Although known as the oil capital of Norway, Stavanger is much more than just a hub for energy industry execs. Located on Norway’s southwestern coast, Stavanger serves as an ideal base for those venturing to the iconic Pulpit Rock and as a gateway to the Lysefjord.
Yet there’s plenty going on in the city itself to interest the curious traveler. From the historic cathedral to the central district of white, wooden houses, to the street art that brightens up downtown, here are the best things to do in and around Stavanger.
One of Norway’s most iconic fjords has very few viewpoints accessible by car, so boat trips and/or hikes are needed to appreciate the Lysefjord in all its grandeur.
1. Sightseeing boat trip to Lysefjord: A three-hour sightseeing cruise departs central Stavanger daily during high season, and several times a week for much of the rest of the year.

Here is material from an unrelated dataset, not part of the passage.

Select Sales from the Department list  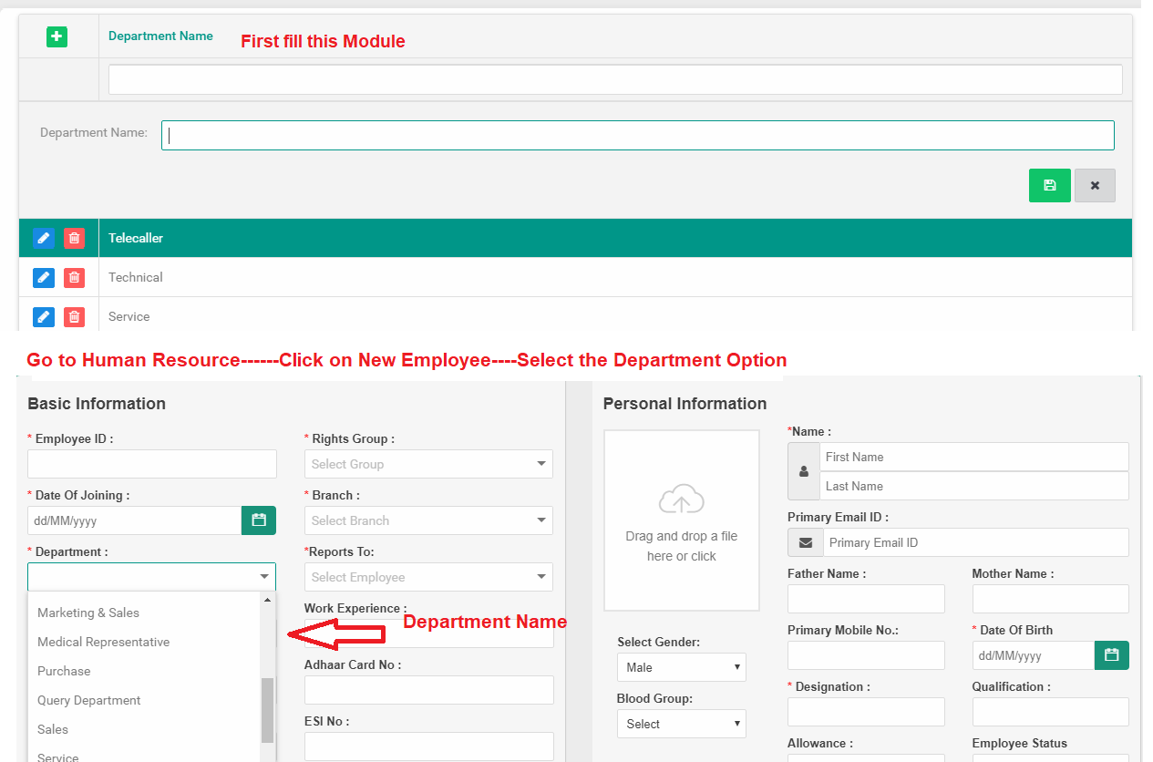coord(52,729)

It takes about one hour to reach the Lysefjord bridge, marking the entrance to the fjord. After passing underneath the bridge, highlights include Vagabonds cove, the sight of Pulpit Rock from fjord level, a family of goats that somehow call the steep coastline their home, and the beautiful Hengjane waterfall.

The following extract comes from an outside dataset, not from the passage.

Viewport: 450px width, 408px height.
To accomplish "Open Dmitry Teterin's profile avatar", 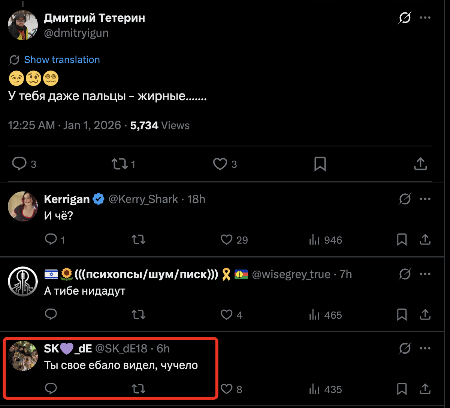I will [x=23, y=25].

2. Pulpit Rock hike: For an awe-inspiring view of the fjord that’s hard to beat, you’ll need to tackle one of Norway’s most famous hiking trails. Pulpit Rock—or Preikestolen in Norwegian—is a clifftop dangling almost 2,000 feet above the water.
The 4.7-mile hike features a total elevation gain of approximately 1,500 feet and will take most people a total of 4-5 hours for the roundtrip. Hiking experience is advised. Daily bus shuttles link downtown Stavanger with the trailhead.
3. Climb the 4,444 steps at Flørli: An optional stop on some fjord cruises is the historic fjord village Flørli. Home to one of Norway’s first hydropower plants, Flørli is today a popular vacation spot and a challenging hiking destination with a difference. Its 4,444-step wooden staircase up the mountainside is billed as the world’s longest.
Highlights of Central Stavanger
4. Old Stavanger: This historic district of white, wooden houses is just a short walk from arriving cruise ships. The old town, known as Gamle Stavanger, boasts a few hundred timber homes, impeccably looked after by their owners.
A stroll along the cobbled lanes that weave their way between the white houses, brightened up by vivacious blooms spilling from hanging baskets, is hard to beat in the summer. If you have the time, it’s worth calling into the Norwegian Canning Museum to understand the city’s major pre-oil industry.
5. Stavanger’s street art: In Stavanger, age-old wooden houses blend seamlessly with dynamic street art, painted by both local and international artists. Driven largely by the Nuart festival, Stavanger’s art scene is vast and varied.
From graffiti and muralism to stencil art and activism, the city’s street art ranges from vast eye-catching murals to more subtle work designed to blend in. Artists like Pøbel, Banksy, Dotdotdot, Dolk, and Martin Whatson have made notable contributions.
6. Walk the colorful street: Although the street art provides some color, things are dialed up a notch on one central street. In stark contrast to the white buildings that define much of central Stavanger, Øvre Holmegate—known locally as Fargegaten (Colorful Street)—is filled with color.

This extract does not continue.